Colonic cancer can spread locally or via the lymphatics, bloodstream or transcoelomically around the peritoneum. Direct spread can be longitudinal, transverse or radial. Radial spread to adjacent organs has the greatest impact on surgical resectability, as an adequate oncologic resection can still be achieved, despite longitudinal spread, by extension of proximal and distal margins. Radial spread may be retroperitoneal into the ureter, duodenum and posterior abdominal wall muscles, or intraperitoneal into the small intestine, stomach, pelvic organs or the anterior abdominal wall.
In general, involvement of the lymph nodes by the tumour
progresses in a gradual manner from those closest to the bowel
along the course of the lymphatic vessels to those placed centrally.
However, this orderly process does not always occur.
The liver accounts for the majority of distant metastases presumably via the portal vein. Around a third of patients will have liver metastases at the time of diagnosis and 50 per cent will develop liver metastases at some point accounting for the majority of deaths. The lung is the next most common site metastases to ovary, brain, kidney, brain and bone are less common. Occasionally, patients will present with metastatic disease in the lungs without evidence of liver metastases.

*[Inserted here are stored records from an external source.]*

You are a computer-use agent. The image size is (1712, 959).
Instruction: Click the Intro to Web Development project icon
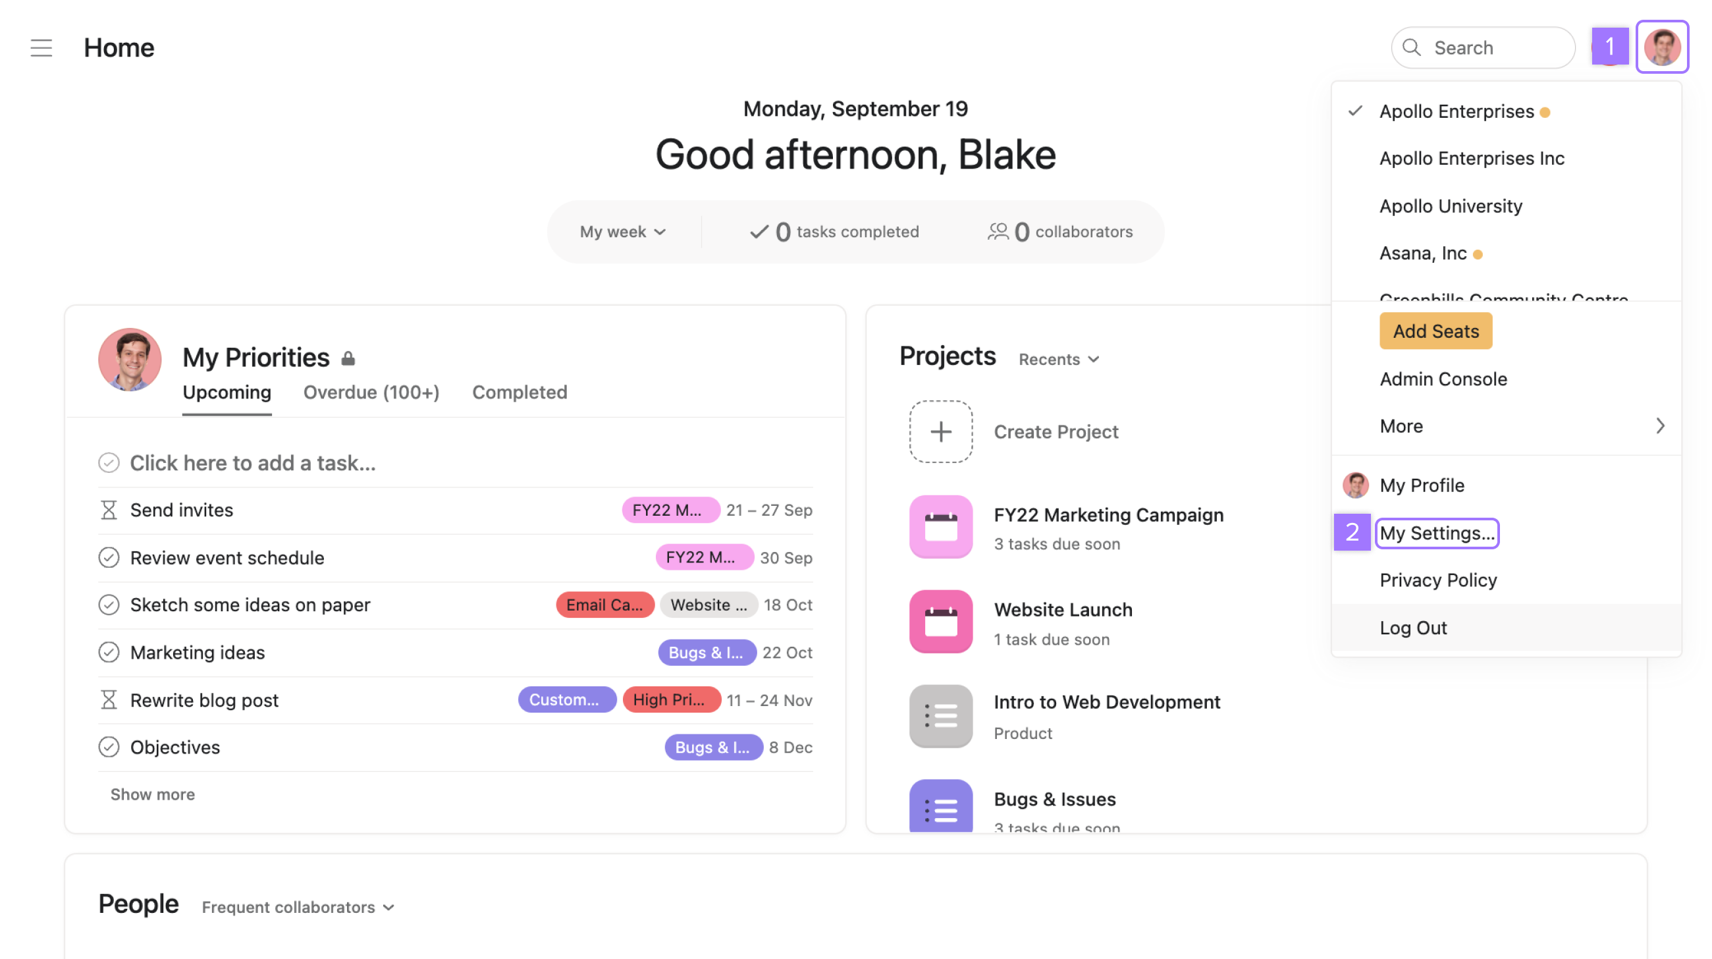(941, 715)
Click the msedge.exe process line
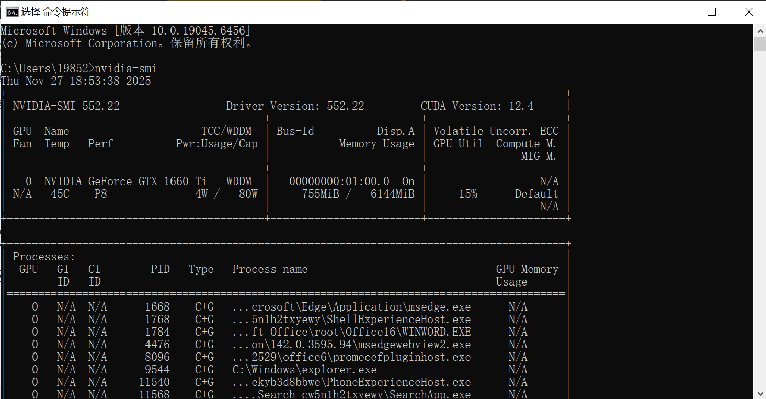The height and width of the screenshot is (399, 766). coord(351,307)
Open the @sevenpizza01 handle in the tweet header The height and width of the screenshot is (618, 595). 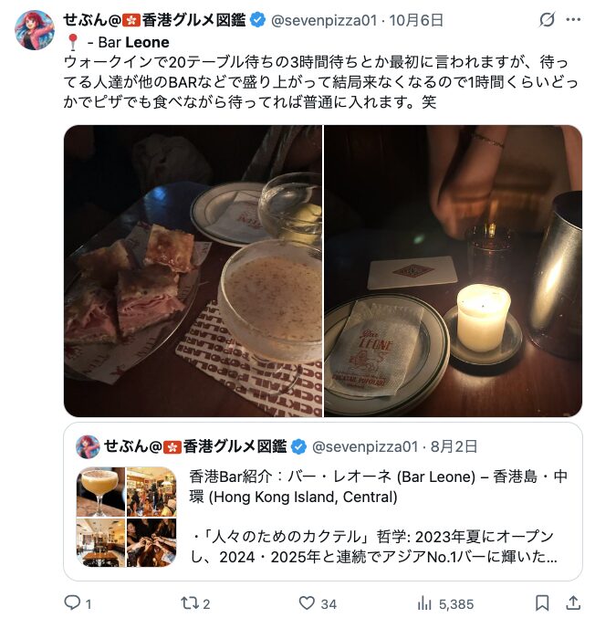324,20
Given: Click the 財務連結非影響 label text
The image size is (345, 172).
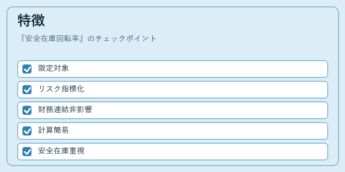Looking at the screenshot, I should (x=65, y=110).
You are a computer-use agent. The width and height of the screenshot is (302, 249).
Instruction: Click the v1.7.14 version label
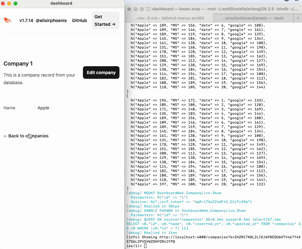pyautogui.click(x=27, y=20)
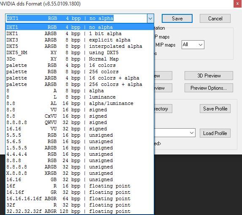Select palette RGB 256 colors entry
This screenshot has width=242, height=215.
(80, 72)
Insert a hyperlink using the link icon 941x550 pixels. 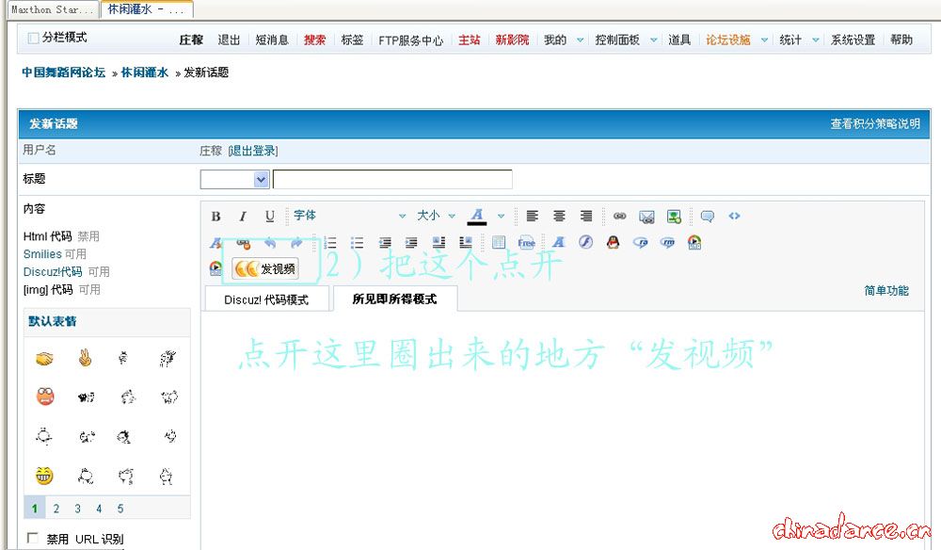[619, 217]
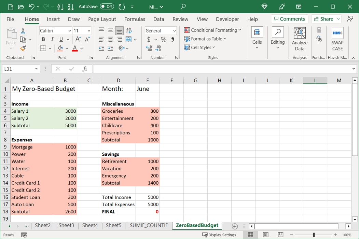Select the Format Painter icon
The height and width of the screenshot is (239, 359).
pos(23,48)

Colorectal cancer can spread by way of cells dislodging from the serosa of the bowel or via the subperitoneal lymphatics and settling on other structures within the peritoneal cavity, including peritoneum and omentum. Prognosis is typically grave in thesecircumstances although some units have reported encouraging results in selected patients treated with the combination of aggressive cytoreductive surgery and intraperitoneal chemotherapy.